TSF opens two call centres in Pacaraima

Publication date: Oct 09, 2018 02:45 PM - Last modication date: Oct 11, 2018 04:55 PM
In the six months since starting our operations in Boa Vista, TSF opened two Emergency Call Centres (TECCs) in the border town of Pacaraima where many Venezuelan refugees arrive daily. The numbers continue to grow with about 500 people arriving on average each day, with peaks of up to 800 entries.

Since 19 September, calling operations have been carried out four days a week in the Pastoral Do Migrante Centre, a centre where refugees are served a hot meal every morning and where they can get information on their rights. A free call service was also set up by TSF at the Canarinhos Da Amazonia Centre for refugees living in the area.

“For those staying in Pacaraima, the TECCs are often the only means of maintaining the family bonds. When we started the operations in Pacaraima, I saw a son sorrowfully apologizing to his mother because he had not been able to get in contact with her over the last few months. This man lives in a remote area and thanks to the TSF operation in the city, he can now call his family every week,” reports Adaiana Souza Lima, our project coordinator.

Most Venezuelans want to continue their journey to other parts of Brazil, and even to other countries. But they lack of money, and thus they are forced to stay in Pacaraima. This small town of 12,000 inhabitants offers few opportunities so most of the 1,200 to 2,000 refugees live on the streets or in improvised homes.

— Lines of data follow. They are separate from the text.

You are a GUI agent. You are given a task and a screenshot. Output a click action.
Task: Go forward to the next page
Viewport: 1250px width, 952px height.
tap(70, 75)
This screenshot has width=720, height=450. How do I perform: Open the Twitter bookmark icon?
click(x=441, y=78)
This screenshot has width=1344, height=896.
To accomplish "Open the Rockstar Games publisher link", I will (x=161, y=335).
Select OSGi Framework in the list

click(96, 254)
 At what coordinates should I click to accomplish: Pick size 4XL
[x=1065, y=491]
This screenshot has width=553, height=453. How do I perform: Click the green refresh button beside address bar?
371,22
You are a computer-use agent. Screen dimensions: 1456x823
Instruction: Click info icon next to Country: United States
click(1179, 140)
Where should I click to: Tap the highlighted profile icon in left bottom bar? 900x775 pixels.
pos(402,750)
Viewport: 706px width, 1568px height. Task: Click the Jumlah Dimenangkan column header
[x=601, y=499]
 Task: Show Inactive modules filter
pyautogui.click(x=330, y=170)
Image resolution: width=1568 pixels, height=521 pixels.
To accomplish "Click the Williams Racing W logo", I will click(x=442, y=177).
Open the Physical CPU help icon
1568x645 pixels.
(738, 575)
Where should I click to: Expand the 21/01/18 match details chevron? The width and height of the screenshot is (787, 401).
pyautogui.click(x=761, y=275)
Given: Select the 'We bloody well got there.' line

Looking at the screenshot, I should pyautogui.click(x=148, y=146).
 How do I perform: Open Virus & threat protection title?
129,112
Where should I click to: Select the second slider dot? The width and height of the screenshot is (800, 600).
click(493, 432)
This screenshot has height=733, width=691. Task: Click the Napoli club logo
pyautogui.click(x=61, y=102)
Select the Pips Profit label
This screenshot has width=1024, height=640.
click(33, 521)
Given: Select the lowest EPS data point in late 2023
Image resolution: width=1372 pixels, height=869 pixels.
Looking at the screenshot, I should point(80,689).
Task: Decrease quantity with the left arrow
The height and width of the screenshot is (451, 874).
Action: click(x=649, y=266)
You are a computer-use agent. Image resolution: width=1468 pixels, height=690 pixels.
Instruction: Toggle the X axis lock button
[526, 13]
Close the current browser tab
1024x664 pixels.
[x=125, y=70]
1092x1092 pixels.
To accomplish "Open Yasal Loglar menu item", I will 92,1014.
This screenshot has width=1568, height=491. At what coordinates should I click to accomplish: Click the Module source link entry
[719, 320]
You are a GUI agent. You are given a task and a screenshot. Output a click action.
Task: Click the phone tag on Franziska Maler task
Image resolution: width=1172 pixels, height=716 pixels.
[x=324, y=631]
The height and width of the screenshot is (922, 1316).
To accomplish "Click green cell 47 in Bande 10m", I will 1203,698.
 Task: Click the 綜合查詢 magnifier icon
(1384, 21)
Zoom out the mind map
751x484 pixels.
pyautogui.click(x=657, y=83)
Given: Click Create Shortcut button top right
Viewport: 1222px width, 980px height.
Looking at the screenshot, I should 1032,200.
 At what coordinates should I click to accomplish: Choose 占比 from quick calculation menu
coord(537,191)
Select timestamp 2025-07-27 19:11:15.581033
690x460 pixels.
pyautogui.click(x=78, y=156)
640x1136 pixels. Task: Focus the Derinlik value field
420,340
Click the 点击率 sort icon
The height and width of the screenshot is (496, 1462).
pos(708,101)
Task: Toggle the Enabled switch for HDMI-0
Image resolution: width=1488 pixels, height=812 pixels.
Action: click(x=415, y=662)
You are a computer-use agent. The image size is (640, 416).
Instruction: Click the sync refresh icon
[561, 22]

UNHCR estimates that 1.6 million people have fled Venezuela since 2015 and another 1.8 million will have left this year. "This is one of the most important crises, comparable to that of Syria. In its modern history, Latin America has never experienced an exodus of this dimension," said UNHCR's Regional Representative for the United States and the Caribbean.

TSF became aware at a very early stage of the scale of this crisis and was one of the first international NGOs deployed in Brazil in April 2018. In 344 days of operations, 35,217 calls allowed 155,192 Venezuelans to communicate with their loved ones.